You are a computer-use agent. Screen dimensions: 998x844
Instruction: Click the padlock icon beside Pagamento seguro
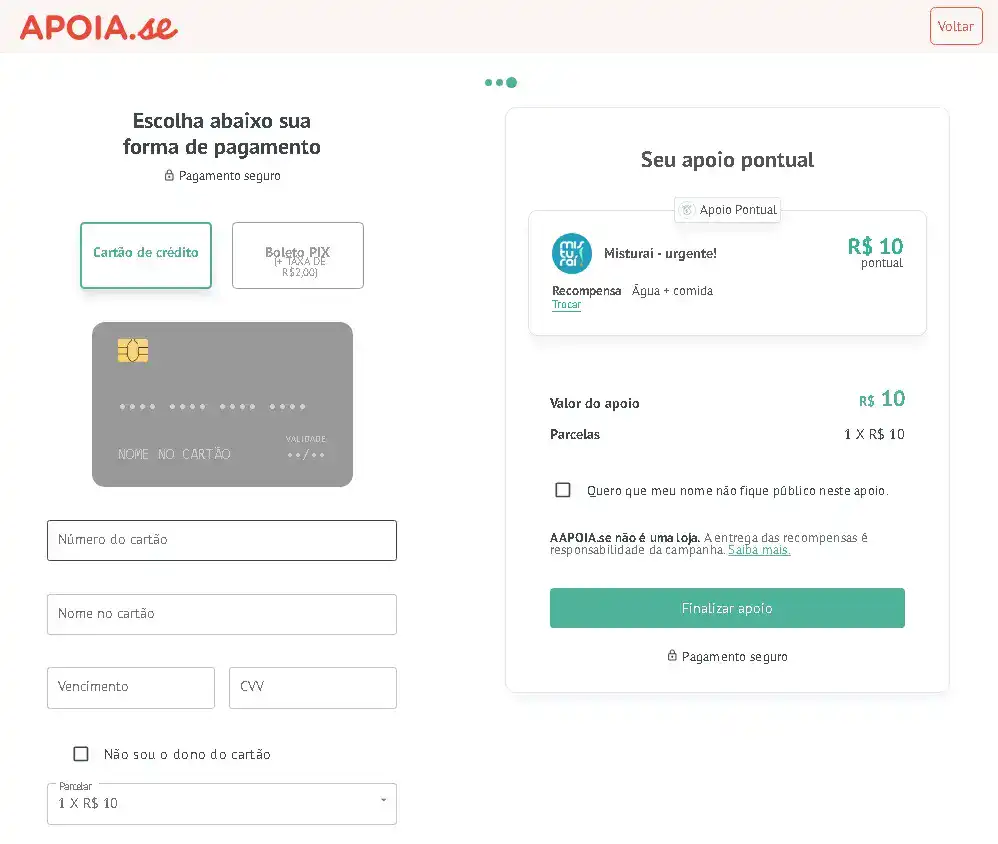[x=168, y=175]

:::::

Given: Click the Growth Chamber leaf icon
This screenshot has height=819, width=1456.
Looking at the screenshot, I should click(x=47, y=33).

:::::

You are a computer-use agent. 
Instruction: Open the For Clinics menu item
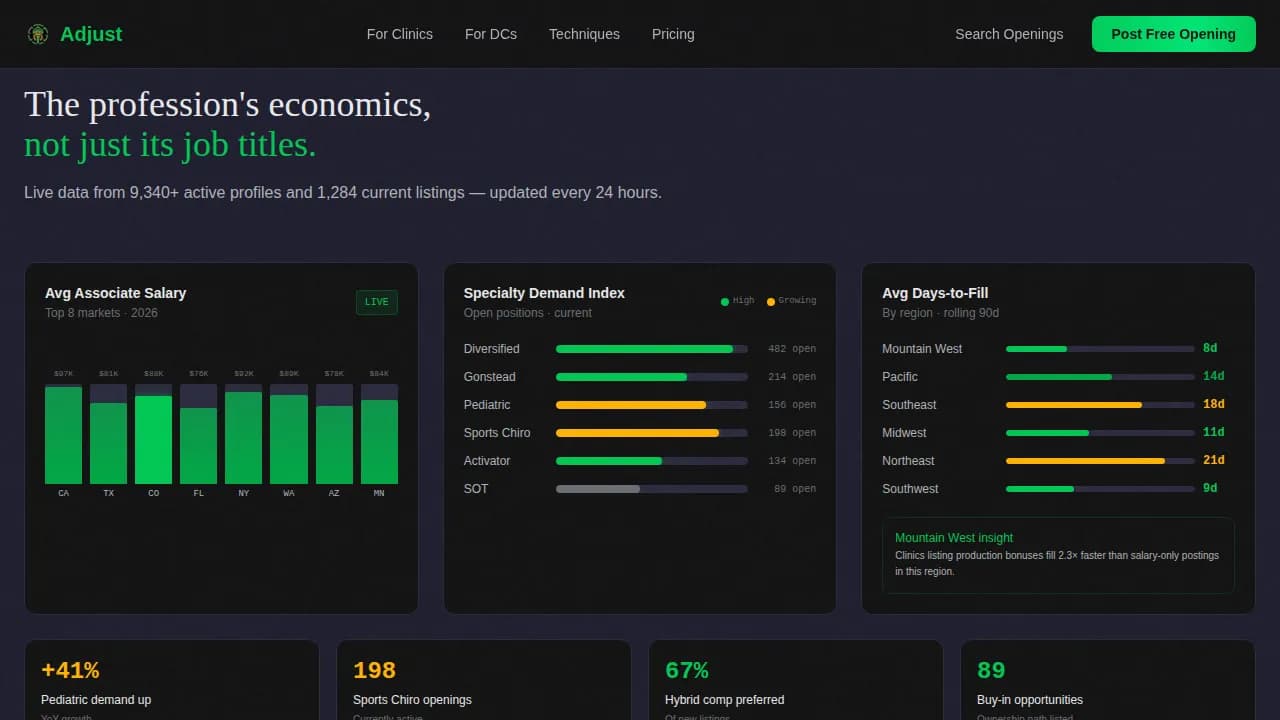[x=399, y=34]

:::::

● **EXERCISE DESCRIPTION**
Express the stretch of data from the line containing "Given: Click the Growth Chamber leaf icon" through the line containing "Looking at the" as a JSON list of strings, one string per line, omitting blank lines.

● **EXERCISE ANSWER**
[
  "Given: Click the Growth Chamber leaf icon",
  "This screenshot has height=819, width=1456.",
  "Looking at the screenshot, I should click(x=47, y=33)."
]